The lines below are to be quoted exactly, from the first through the one that contains "Tables (49, 1397)".

[Dataset items]
- - -

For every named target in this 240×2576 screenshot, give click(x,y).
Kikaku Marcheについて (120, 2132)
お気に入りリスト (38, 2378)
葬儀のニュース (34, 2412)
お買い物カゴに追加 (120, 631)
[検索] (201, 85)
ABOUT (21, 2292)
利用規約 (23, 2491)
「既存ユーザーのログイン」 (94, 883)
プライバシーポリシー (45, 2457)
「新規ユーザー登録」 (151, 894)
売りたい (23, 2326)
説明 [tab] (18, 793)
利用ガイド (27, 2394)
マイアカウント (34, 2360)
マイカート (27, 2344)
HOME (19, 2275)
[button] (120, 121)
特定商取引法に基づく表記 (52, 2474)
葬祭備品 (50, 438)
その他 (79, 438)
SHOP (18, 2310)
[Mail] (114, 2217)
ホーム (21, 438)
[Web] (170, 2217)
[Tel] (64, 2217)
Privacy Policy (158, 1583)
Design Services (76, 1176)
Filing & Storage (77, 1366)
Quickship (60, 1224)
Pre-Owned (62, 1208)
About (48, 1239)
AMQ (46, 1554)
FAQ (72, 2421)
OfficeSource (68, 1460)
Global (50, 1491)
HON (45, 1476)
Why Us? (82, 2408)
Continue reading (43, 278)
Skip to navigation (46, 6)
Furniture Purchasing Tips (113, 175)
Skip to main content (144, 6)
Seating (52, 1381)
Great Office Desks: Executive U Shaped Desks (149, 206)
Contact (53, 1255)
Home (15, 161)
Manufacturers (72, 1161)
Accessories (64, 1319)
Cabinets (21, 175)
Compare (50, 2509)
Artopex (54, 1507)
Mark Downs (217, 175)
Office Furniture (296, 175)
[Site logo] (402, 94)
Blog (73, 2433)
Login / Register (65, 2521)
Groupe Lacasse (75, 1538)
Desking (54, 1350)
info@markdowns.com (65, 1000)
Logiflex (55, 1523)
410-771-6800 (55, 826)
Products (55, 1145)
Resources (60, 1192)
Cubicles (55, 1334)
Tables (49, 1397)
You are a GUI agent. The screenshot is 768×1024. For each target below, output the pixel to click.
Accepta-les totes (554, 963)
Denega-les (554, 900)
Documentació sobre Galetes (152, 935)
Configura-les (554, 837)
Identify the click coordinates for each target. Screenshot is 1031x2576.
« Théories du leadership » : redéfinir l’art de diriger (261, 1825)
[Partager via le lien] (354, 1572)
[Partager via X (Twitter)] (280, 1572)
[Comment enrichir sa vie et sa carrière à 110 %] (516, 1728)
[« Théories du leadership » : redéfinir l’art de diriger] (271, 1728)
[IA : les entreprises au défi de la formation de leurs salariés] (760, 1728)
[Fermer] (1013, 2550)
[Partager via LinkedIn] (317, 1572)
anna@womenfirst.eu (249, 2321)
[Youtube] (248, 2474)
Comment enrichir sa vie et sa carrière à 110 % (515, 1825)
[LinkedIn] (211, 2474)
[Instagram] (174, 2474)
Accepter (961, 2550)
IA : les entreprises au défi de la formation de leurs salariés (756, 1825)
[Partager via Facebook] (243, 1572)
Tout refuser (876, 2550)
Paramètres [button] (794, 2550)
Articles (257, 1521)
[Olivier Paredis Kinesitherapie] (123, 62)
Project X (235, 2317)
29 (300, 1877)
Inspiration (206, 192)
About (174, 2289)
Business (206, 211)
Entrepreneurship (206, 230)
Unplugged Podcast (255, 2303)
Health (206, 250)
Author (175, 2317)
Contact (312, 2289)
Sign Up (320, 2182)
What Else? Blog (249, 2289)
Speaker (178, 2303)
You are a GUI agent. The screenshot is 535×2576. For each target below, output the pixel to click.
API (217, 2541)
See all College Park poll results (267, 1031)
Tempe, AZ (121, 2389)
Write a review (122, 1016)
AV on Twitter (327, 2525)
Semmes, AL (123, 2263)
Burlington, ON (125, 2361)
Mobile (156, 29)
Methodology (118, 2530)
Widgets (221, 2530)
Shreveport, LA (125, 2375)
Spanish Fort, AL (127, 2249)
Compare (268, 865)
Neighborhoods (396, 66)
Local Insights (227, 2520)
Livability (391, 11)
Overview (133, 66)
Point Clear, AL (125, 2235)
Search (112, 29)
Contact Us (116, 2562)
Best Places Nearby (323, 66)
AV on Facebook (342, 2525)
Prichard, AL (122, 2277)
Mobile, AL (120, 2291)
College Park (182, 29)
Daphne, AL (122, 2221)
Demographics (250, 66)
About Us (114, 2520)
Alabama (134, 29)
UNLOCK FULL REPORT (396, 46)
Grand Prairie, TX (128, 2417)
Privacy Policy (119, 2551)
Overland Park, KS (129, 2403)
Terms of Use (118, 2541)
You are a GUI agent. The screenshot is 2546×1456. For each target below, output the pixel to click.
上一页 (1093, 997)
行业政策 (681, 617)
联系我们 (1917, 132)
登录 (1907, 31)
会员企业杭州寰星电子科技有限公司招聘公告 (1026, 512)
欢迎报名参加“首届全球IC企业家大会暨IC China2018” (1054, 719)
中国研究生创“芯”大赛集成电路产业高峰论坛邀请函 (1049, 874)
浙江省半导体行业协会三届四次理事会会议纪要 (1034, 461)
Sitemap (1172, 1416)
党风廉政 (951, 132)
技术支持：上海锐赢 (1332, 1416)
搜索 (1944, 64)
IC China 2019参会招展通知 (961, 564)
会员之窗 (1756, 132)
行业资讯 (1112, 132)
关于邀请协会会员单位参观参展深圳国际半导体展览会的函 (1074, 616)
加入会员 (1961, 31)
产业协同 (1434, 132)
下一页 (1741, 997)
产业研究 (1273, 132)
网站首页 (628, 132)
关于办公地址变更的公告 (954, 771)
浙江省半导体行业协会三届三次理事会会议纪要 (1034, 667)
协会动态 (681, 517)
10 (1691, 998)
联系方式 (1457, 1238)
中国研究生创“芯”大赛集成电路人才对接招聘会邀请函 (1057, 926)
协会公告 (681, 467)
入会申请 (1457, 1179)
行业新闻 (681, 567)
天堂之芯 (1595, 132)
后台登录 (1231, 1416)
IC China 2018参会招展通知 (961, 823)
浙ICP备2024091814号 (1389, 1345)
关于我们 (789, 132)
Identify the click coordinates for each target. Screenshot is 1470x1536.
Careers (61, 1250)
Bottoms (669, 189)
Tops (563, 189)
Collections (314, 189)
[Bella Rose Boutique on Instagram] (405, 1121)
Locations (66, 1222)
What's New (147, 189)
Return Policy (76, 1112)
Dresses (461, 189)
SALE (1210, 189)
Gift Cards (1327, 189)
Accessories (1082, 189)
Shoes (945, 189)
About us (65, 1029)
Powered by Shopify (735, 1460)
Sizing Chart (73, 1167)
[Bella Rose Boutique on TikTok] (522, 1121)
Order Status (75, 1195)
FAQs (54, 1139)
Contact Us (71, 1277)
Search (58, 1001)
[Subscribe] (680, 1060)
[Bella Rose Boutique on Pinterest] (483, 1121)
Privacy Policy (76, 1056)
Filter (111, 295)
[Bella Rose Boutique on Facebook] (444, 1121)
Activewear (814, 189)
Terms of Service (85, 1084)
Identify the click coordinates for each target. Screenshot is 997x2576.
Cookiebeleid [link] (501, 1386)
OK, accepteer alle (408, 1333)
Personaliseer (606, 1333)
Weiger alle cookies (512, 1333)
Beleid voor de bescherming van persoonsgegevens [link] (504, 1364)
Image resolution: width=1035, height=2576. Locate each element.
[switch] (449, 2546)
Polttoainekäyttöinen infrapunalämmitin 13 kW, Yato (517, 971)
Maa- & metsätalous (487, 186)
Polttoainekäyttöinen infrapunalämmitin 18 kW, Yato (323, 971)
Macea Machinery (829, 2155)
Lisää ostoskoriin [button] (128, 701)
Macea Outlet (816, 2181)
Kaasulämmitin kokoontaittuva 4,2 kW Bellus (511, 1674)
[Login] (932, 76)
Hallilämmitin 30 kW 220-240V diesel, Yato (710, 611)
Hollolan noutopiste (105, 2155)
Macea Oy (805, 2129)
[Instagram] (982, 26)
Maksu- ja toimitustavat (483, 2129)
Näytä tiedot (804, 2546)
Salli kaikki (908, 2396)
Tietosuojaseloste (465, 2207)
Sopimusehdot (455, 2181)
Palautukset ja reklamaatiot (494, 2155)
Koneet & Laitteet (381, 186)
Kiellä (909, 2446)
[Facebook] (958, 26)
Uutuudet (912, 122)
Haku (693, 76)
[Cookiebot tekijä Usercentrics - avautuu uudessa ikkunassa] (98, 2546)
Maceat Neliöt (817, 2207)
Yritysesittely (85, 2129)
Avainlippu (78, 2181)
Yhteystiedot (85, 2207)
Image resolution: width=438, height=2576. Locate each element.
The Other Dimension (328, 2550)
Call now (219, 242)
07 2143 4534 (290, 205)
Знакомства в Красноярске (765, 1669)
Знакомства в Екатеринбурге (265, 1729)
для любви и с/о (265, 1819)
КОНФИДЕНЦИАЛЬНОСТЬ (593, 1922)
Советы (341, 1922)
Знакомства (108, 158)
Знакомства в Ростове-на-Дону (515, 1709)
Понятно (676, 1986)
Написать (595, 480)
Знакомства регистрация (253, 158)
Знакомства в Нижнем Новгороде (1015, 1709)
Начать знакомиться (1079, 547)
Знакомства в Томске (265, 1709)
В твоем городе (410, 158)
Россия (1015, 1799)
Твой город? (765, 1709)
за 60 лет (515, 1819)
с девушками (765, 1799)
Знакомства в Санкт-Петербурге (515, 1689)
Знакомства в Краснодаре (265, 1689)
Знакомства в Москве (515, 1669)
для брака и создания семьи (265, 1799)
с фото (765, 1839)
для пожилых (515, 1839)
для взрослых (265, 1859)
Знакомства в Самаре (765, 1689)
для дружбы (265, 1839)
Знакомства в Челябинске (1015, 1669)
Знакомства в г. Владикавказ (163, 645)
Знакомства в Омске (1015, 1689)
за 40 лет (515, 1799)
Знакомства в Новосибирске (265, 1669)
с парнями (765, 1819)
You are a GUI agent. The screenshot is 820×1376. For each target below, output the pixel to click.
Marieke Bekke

- - -

Result for this exercise =
For every named target in this 240×2576 screenshot, give click(x,y).
Kikaku Marcheについて (120, 2132)
お気に入りリスト (38, 2378)
葬儀のニュース (34, 2412)
お買い物カゴに追加 (120, 631)
[検索] (201, 85)
ABOUT (21, 2292)
利用規約 (23, 2491)
「既存ユーザーのログイン」 (94, 883)
プライバシーポリシー (45, 2457)
「新規ユーザー登録」 (151, 894)
売りたい (23, 2326)
説明 [tab] (18, 793)
利用ガイド (27, 2394)
マイアカウント (34, 2360)
マイカート (27, 2344)
HOME (19, 2275)
[button] (120, 121)
特定商取引法に基づく表記 (52, 2474)
葬祭備品 (50, 438)
その他 (79, 438)
SHOP (18, 2310)
[Mail] (114, 2217)
ホーム (21, 438)
[Web] (170, 2217)
[Tel] (64, 2217)
Privacy Policy (158, 1583)
Design Services (76, 1176)
Filing & Storage (77, 1366)
Quickship (60, 1224)
Pre-Owned (62, 1208)
About (48, 1239)
AMQ (46, 1554)
FAQ (72, 2421)
OfficeSource (68, 1460)
Global (50, 1491)
HON (45, 1476)
Why Us? (82, 2408)
Continue reading (43, 278)
Skip to navigation (46, 6)
Furniture Purchasing Tips (113, 175)
Skip to main content (144, 6)
Seating (52, 1381)
Great Office Desks: Executive U Shaped Desks (149, 206)
Contact (53, 1255)
Home (15, 161)
Manufacturers (72, 1161)
Accessories (64, 1319)
Cabinets (21, 175)
Compare (50, 2509)
Artopex (54, 1507)
Mark Downs (217, 175)
Office Furniture (296, 175)
[Site logo] (402, 94)
Blog (73, 2433)
Login / Register (65, 2521)
Groupe Lacasse (75, 1538)
Desking (54, 1350)
info@markdowns.com (65, 1000)
Logiflex (55, 1523)
410-771-6800 (55, 826)
Products (55, 1145)
Resources (60, 1192)
Cubicles (55, 1334)
Tables (49, 1397)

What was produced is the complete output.